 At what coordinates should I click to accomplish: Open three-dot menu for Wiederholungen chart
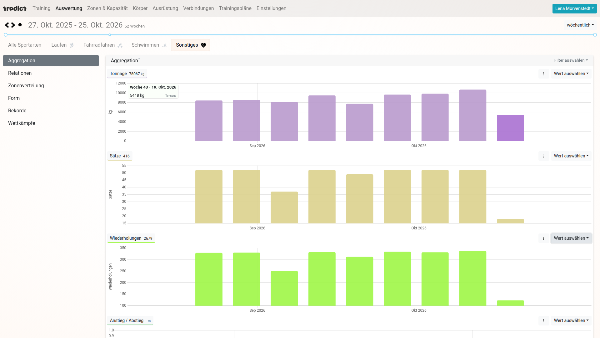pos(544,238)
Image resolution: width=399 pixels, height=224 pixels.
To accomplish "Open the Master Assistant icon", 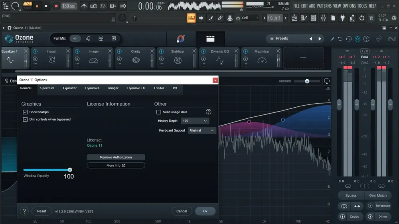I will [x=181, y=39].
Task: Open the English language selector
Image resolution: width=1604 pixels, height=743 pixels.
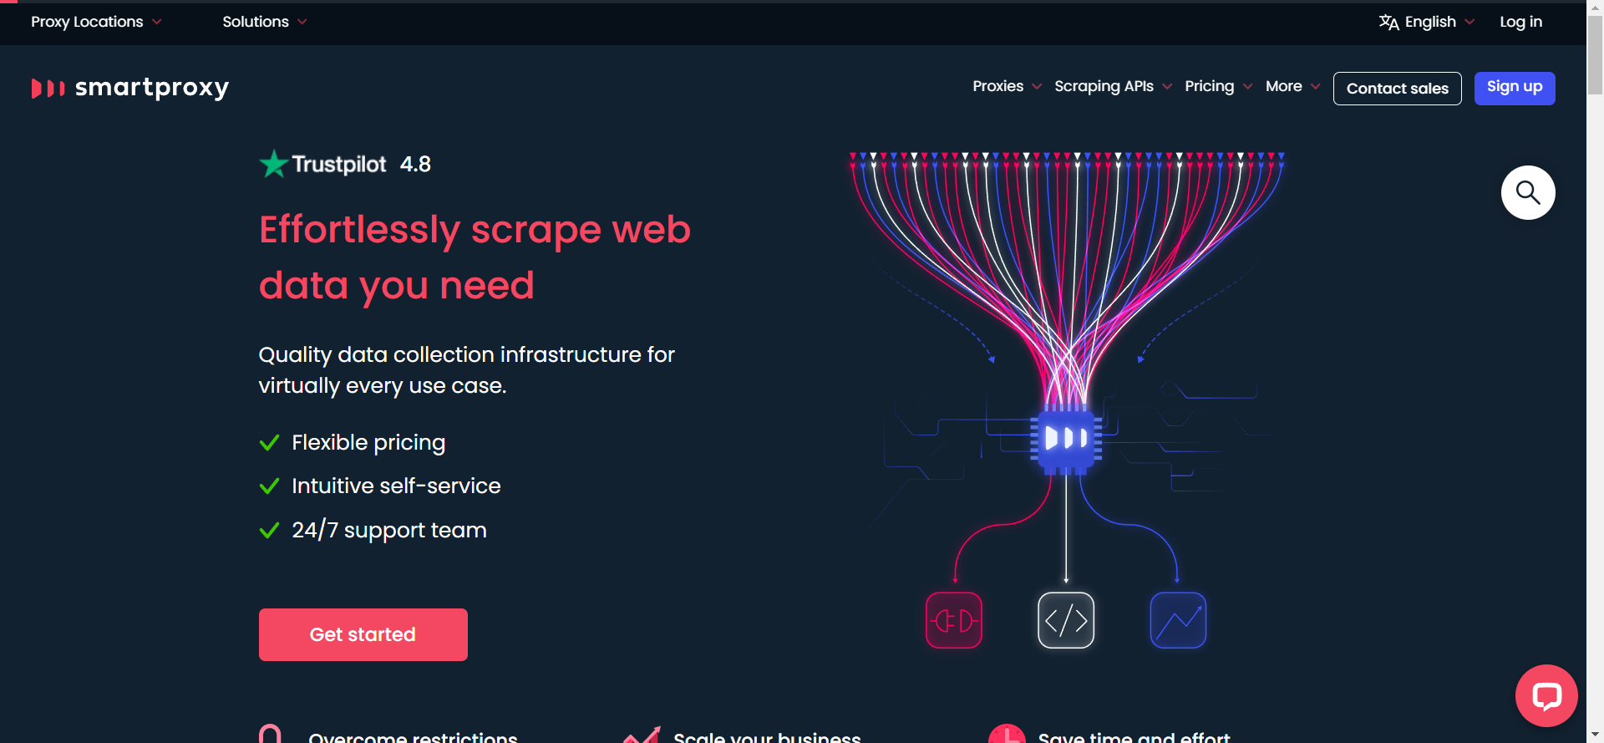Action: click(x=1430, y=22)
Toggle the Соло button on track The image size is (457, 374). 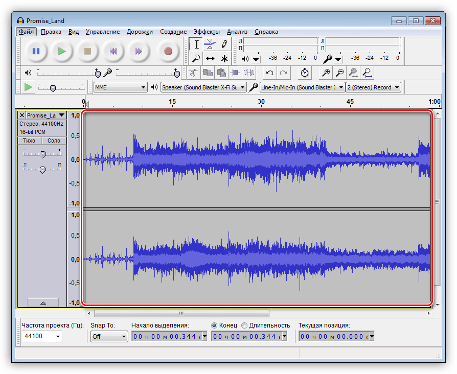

# # # # #

*ASSIGNMENT*. Restate, word for word and without pictures, the lines from the line containing "Image resolution: width=1604" to the last line of the records above.

*ANSWER TO THIS PROBLEM*.
Image resolution: width=1604 pixels, height=743 pixels.
Action: click(x=1430, y=22)
Toggle the Соло button on track The image size is (457, 374). 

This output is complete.